_Fonte_.
A esta altura, já tinha deixado para trás a
companhia do Falcão-Mor e distancio-me do Miguel e da Elsa que, avançam a um
ritmo mais rápido. Têm outros objectivos. Calma, Carla, tens pela frente 40
kms+2 e não sabes o que te espera...
Mesmo antes do 1º abastecimento, a lama já
se faz sentir. Não paro, sigo em frente.
Uma subida para um prado verdejante, muito
lamacento. A percentagem de humidade dá um ar de sua graça. Tempo para retirar
o cortavento. Azar dos azares, o cinturão fica laço, desprende-se o GPS e
saltam os auscultadores. Minutos perdidos..mais valia ter parado no
abastecimento para estes ajustes. Enfim...siga!
Não chove, por enquanto...alguns raios de
sol trespassam por entre as nuvens carregadas.
A prova segue agora um percurso lindo, por
meio de charnecas, junto a um riacho.
Mais à frente, seguindo um pequeno grupo,
perco-me. As fitas não estão visíveis. Volto para trás e retomo o troço
correcto. Cruzo-me com o Falcão-Mor e a Batalha, que continuam o seu caminho.
Agora todo o cuidado é pouco, trilhos
completamente descaracterizados pela lama, já muito deslizante e pisada pelos
atletas. Nesta parte do percurso e, ao contrário da prova de Almourol, os
trilhos são inclinados, sem bermas, árvores, arbustos ou raízes onde nos
possamos apoiar. Um passo em falso e...queda livre garantida nas ravinas.
Adiante, deparo-me com o caminho cortado.
Única hipótese, é seguir, deslizando ao sabor da lama. Há muito que a sola dos
ténis desapareceu. No seu lugar, é só camadas de lama, sendo mais difícil
manter a passada de corrida. A sorte, são as muitas poças existentes.
Mergulham-se literal e profundamente os pés, lavam-se os ténis e siga!
Ao final deste trilho, aguarda, num alto,
tranquila e estrategicamente bem posicionado, um fotógrafo. Objectivo: captar
as imagens dos atletas no seu “melhor”. Como?! Sim...para regressar ao
estradão, há que subir uma pequena ladeira completamente enlameada. Não há
outra hipótese senão colocar as mãos na massa, perdão, lama e patinar até ao
topo. E lá está ele, atento, sem perder pitada!
10 kms – Encontra-se
convenientemente colocado um posto de abastecimento líquido. Imediatamente a
seguir ao momento de patinagem artística e antes dos 5kms de subida em
estradão. Pausa sucinta para “limpeza facial” e “hidratação de mãos” (nota da
autora: retirada do excesso de lama!)
No carrocel de subidas,
alcanço a Paula, questiono-lhe se está bem e se segue para os 40 kms(+2).
Responde-me com garra que vai até ao fim, claro! Despeço-me com um até já.
“Mais à frente, já me apanhas.”

_Dados fornecidos_.

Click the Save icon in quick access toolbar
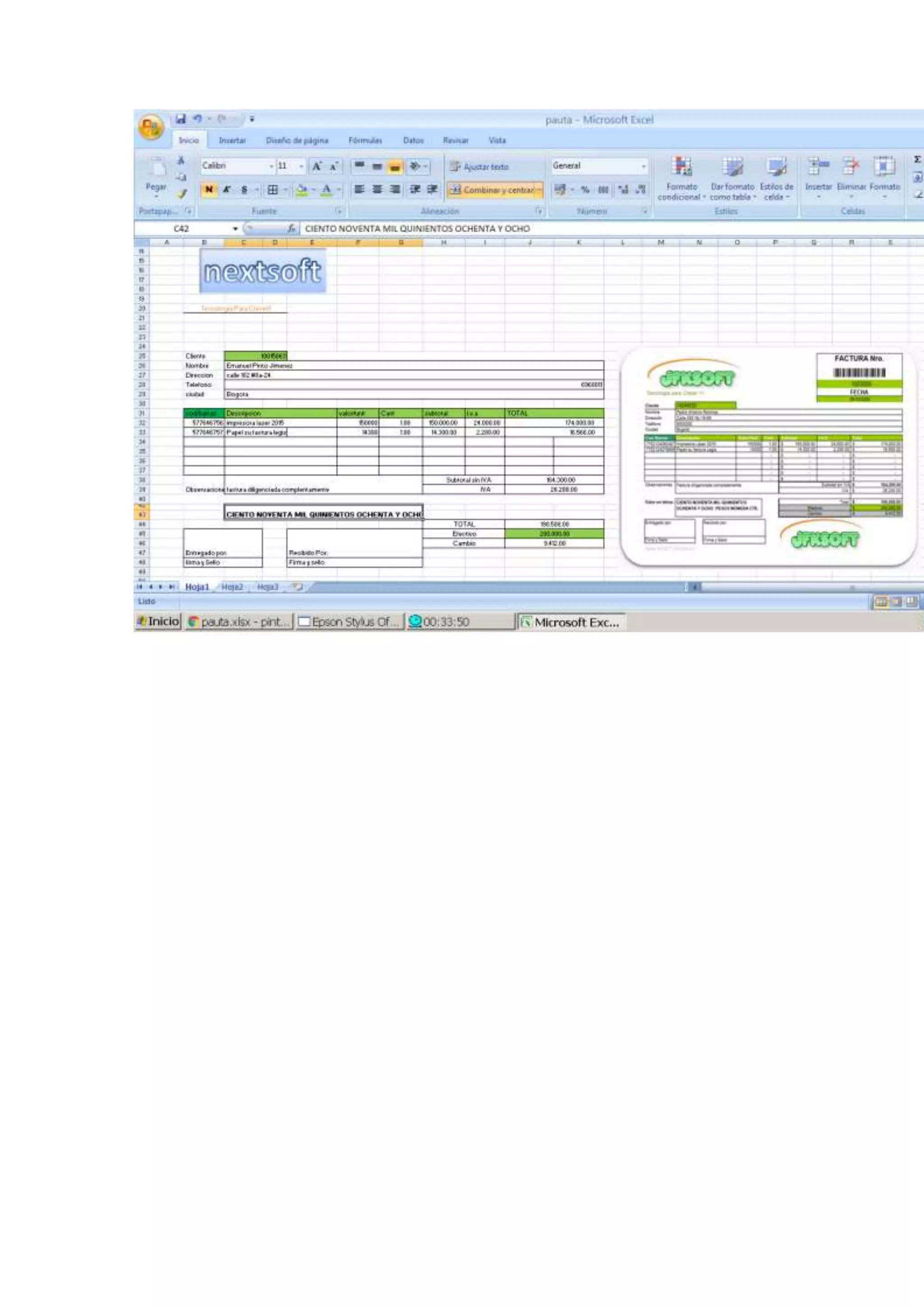Image resolution: width=924 pixels, height=1307 pixels. click(180, 119)
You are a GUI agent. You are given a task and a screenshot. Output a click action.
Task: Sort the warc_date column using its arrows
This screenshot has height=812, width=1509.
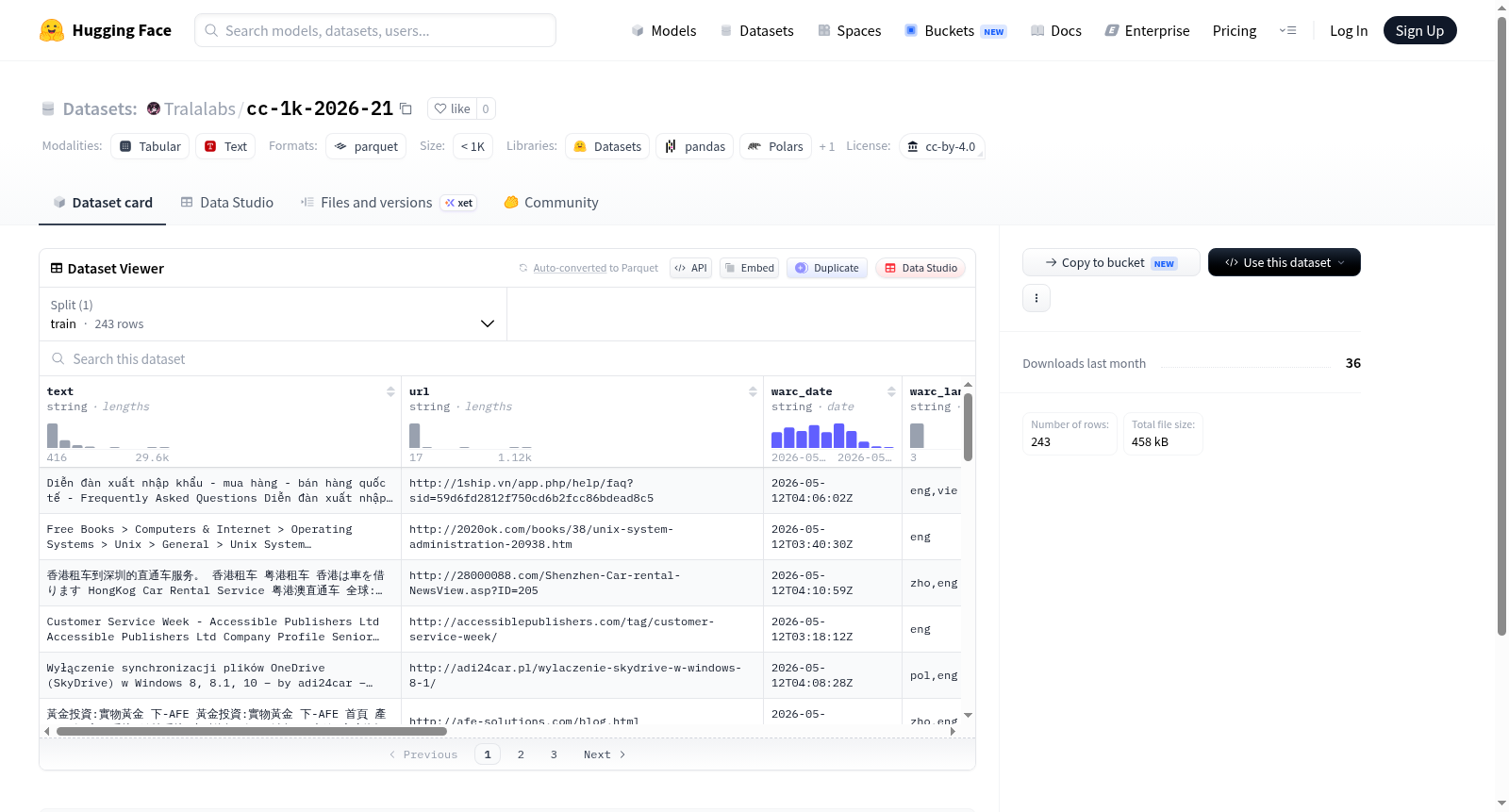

_Enunciado_. Reproduza, sem alterações, o trecho do relato da corrida que vai desde "Agora todo o" até "muitas poças existentes.", inclusive.

_Resposta_.
Agora todo o cuidado é pouco, trilhos
completamente descaracterizados pela lama, já muito deslizante e pisada pelos
atletas. Nesta parte do percurso e, ao contrário da prova de Almourol, os
trilhos são inclinados, sem bermas, árvores, arbustos ou raízes onde nos
possamos apoiar. Um passo em falso e...queda livre garantida nas ravinas.
Adiante, deparo-me com o caminho cortado.
Única hipótese, é seguir, deslizando ao sabor da lama. Há muito que a sola dos
ténis desapareceu. No seu lugar, é só camadas de lama, sendo mais difícil
manter a passada de corrida. A sorte, são as muitas poças existentes.